Auf die Ziege gekommen
Vulkanausbrüche mithilfe der Beobachtung von Ziegen vorherzusagen klingt im ersten Moment wie eine Bauernweisheit, weit entfernt von Wissenschaft. Doch das Phänomen beobachten Bewohner der Region um den Ätna seit Generationen. Das hat inzwischen auch Forscher neugierig gemacht. Die GPS-Sender des Max-Planck-Instituts wiegen gerade einmal 390 Gramm. Sie übermitteln über Funk neben der genauen Position und Bewegungsmustern auch Informationen über die Geschwindigkeit der Tiere.
Dabei geht es weniger darum, die schnellste Ziege zu ermitteln, als um Verhaltensrückschlüsse. Die Forscher bestimmen damit, ob ein Tier schläft, über unzugängliches Terrain klettert oder gemächlich grast. Abweichende Bewegungsmuster lassen Rückschlüsse auf besondere Ereignisse im Umfeld der Ziegen zu. Die besenderten Tiere sind außerdem nicht gemeinsam unterwegs. "Manche Tiere werden von Hunden oder vom vorbeifahrenden Bauern aufgescheucht." Wenn die Aktivität aber bei allen Tieren zunähme, dann "wissen wir: jetzt passiert etwas Komisches", erklärt Martin Wikelski.
Die Schwierigkeit bei der Untersuchung liegt in der langen Zeit, die häufig zwischen zwei Vulkanausbrüchen vergeht. Der Ätna auf Sizilien liefert dabei gute Chancen auf einen Erfolg. Er gilt nach wie vor als der aktivste Vulkan Europas.
Erste Erfolge bereits 2012
Ein erster Durchbruch gelang den Forschern um Martin Wikelski im Jahr 2012. Wenige Stunden nachdem die Sender eine unnatürlich starke Aktivität bei den Ziegen aufgezeichnet hatten, kam es am Ätna zu einer besonders starken Eruption. Im Verlauf von zwei Jahren folgten insgesamt 27 Ausbrüche unterschiedlicher Stärke. Bei größeren Eruptionen teilten die Ziegen dies den Forschern immer verlässlich durch erhöhte Aktivität mit.

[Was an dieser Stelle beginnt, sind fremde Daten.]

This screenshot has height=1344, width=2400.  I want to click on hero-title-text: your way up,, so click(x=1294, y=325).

Doch obwohl die Forscher mit ihren Versuchen statistisch absichern konnten, dass Ziegen Vulkanausbrüche vorhersagen können: Über das "Wie" wird immer noch gerätselt. "Wahrscheinlich ist es eine Kombination aus besonderen Gegebenheiten am Ätna und den Fähigkeiten der Ziegen", so Wikelski.
Eine Vermutung gilt dem Geruchssinn der Wiederkäuer. Eventuell sind sie in der Lage, vor Ausbrüchen entweichende Gase, die mit Schwefeldioxid und Schwefelwasserstoff angereichert sind, wahrzunehmen. Trotz der Unsicherheit hat Martin Wikelski seine Idee bereits beim europäischen Patentamt unter dem – etwas ungeschickt gewählten – Namen DAMN (Disaster Alert Mediation using Nature) eingereicht. "Damn" bedeutet im Englischen "Mist" oder "verdammt".

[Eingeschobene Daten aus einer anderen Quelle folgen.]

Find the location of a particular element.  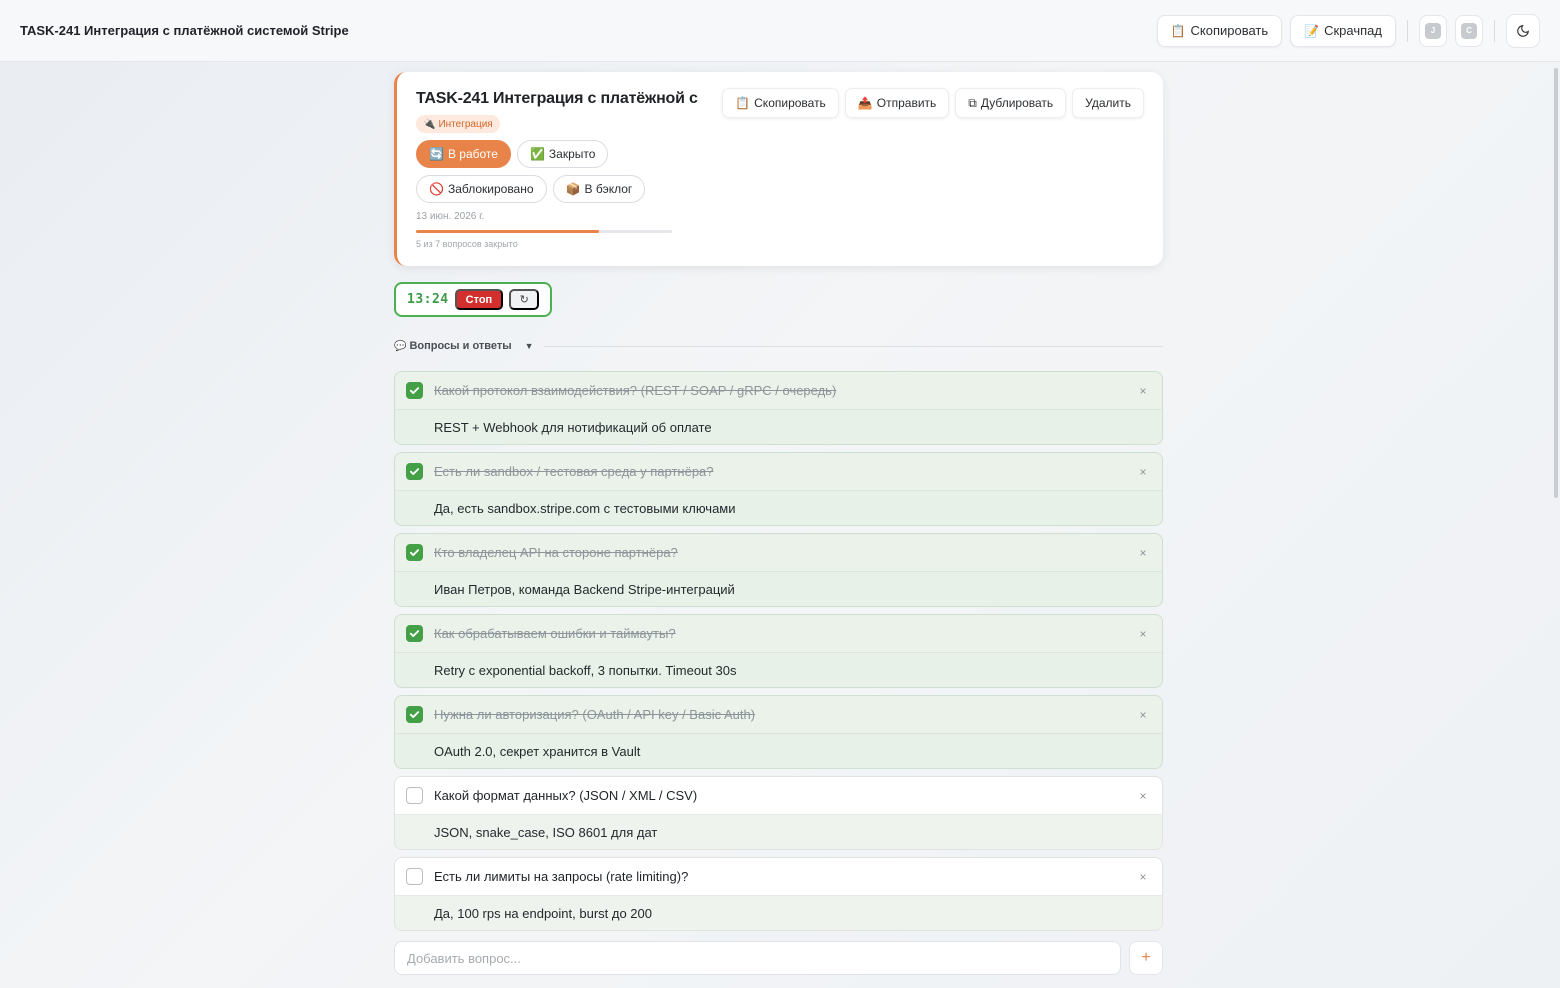

qa-question-text: Как обрабатываем ошибки и таймауты? is located at coordinates (785, 634).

Der Blick aus dem Weltraum
Um sich von unzuverlässigen Funkverbindungen unabhängig zu machen und globale Tierbewegungen beobachten zu können, haben die Forscher am Max-Planck-Institut Radolfzell das Projekt ICARUS (International Cooperation for Animal Research Using Space) ins Leben gerufen. Dafür soll Ende 2015 eine Antenne an der ISS angebracht werden, die Daten von Sendern weltweit empfängt. Dazu kooperiert das Institut mit dem Deutschen Zentrum für Luft- und Raumfahrt (DLR) und der russischen Raumfahrtagentur Rosskosmos. Zu den überwachten Tieren zählen auch die Ziegen vom Ätna. "Das System wird Anfang 2016 gestartet und soll dann zwischen fünf und zehn Jahre laufen", so Wikelski.

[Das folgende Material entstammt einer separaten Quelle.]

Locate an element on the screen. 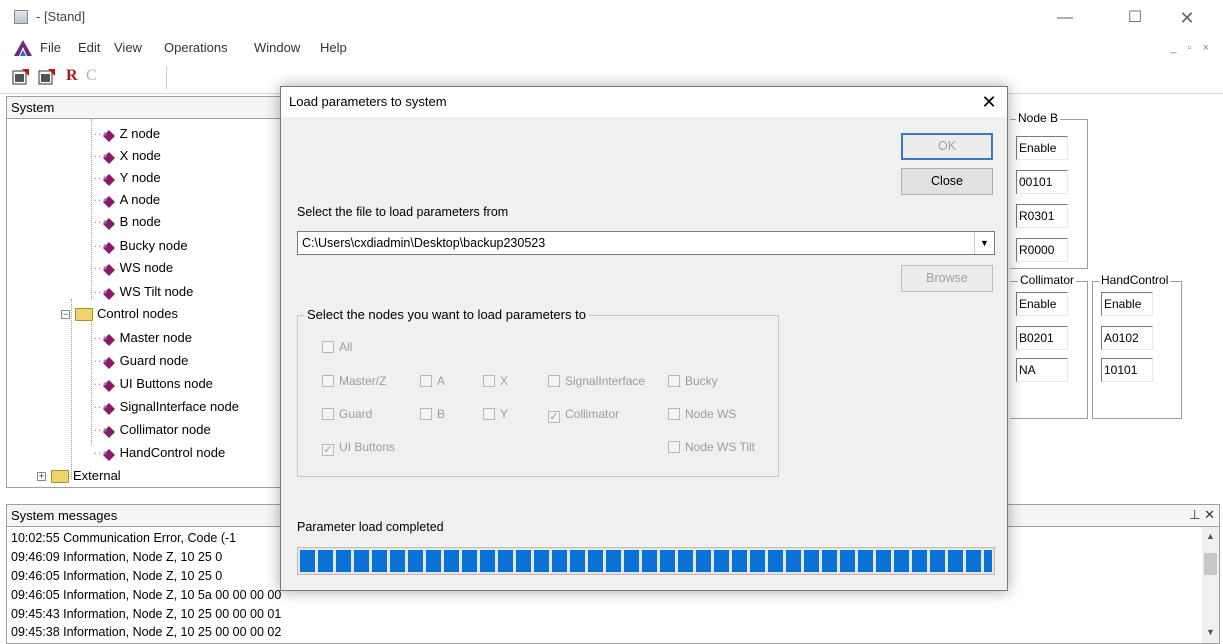 The width and height of the screenshot is (1223, 644). tree-item-ws-node: ·· WS node is located at coordinates (133, 268).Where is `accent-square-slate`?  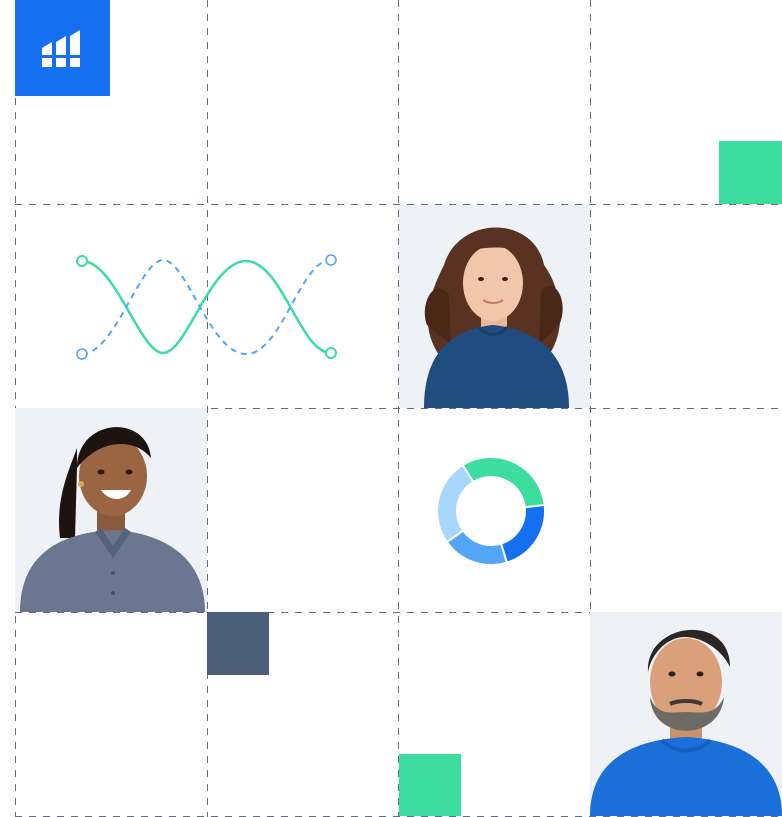 accent-square-slate is located at coordinates (238, 644).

Spätestens dann bewegen sich die "Vulkanziegen" weiter weg von der Bauernweisheit hin zu seriöser Wissenschaft, die irgendwann einmal viele Menschenleben retten kann. Martin Wikelski zeigt sich jetzt schon optimistisch: "Es gibt noch sehr viel Forschungsbedarf. Aber wir haben erste Hinweise, dass die Methode funktionieren kann."